Figure 3. Aquifer storage potential in unconsolidated sediments within 5 km of major rivers in the MDB, adapted from (Gonzalez et al. 2020).

6.4. Well-established regulatory and water accounting framework with good compliance; supported by water markets

For water banking to be successful, policies need to allow surface water allocations or alternative water sources to be used for recharge and include rules to govern the transmission of surface to groundwater, including recharge, storage, and recovery. This may provide for arrangements such as the following: 1) a publicly operated scheme run to improve groundwater security for all users; 2) a public or private entity securely storing water for its own use; 3) a public or private entity securely storing water that can be traded and recovered by other users within the same aquifer (Frontier Economics 2008).

The following elements are essential policy preconditions for water banking schemes underpinned by secure rights. This analysis is drafted based on an assumption of separated water rights, that is the right to an entitlement share and volume of a resource is separated from the rights to take and use that volume at a particular location. It is noted that some resources in the MDB have not been separated (unbundled) in this manner, however, it is considered that the conceptual framework below could be adapted to operate in a bundled framework.

6.5. Accounting mechanisms for recharged water within the consumptive pool/s

An effective accounting mechanism will provide a recognised capacity for alternative water sources to be contributed to a groundwater consumptive pool or pools through recharge (e.g. from existing surface water allocations, stormwater or other sources), and subsequently allocated to an entitlement. Effective and transparent water accounting should provide assurance to users of the aquifer that water banks are operating in line with their rights. This will require fit-for-purpose metering and measuring of water recharged, stored, and extracted underpinned by effective compliance and enforcement systems.

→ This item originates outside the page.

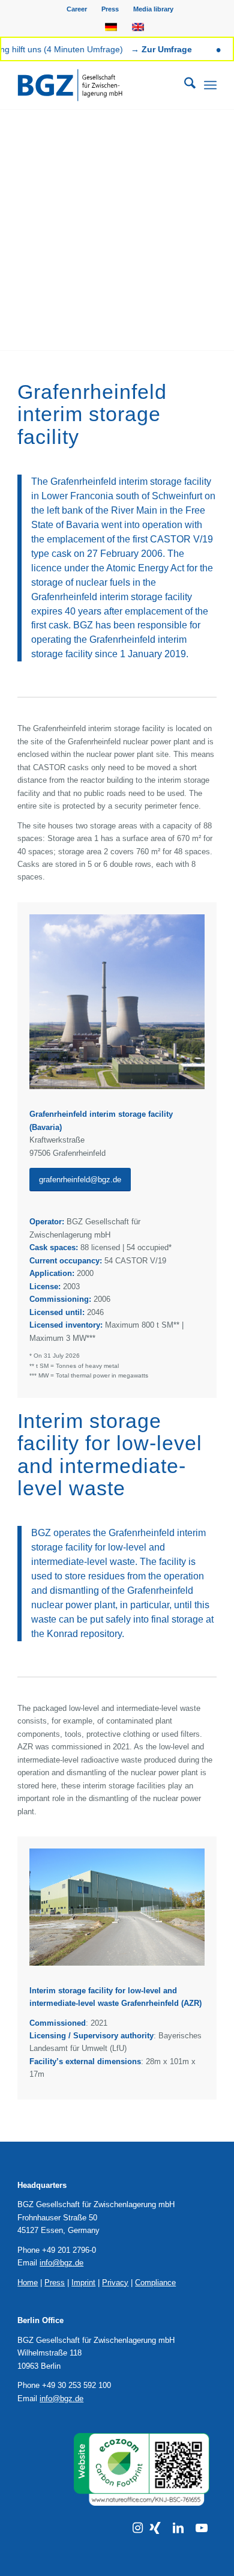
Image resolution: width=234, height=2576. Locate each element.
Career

Where recharged water is sourced from existing surface water allocations, it is envisaged that a system of debits and credits will be required as water is moved from the surface water resource to a groundwater resource (and potentially returned to a surface water resource). The exchange could utilise existing systems and mechanisms to account for and register transfers via State water registers. A method of notification to the resource manager will also be required which could be formalised through transfer applications or be made through a system for verifying capacity (if needed) and crediting the volume to the relevant resource.

As water banking would operate via a system of exchanges between water resources, or adding additional supply from other sources, it is proposed that water banking would operate entirely within determined sustainable extraction limits.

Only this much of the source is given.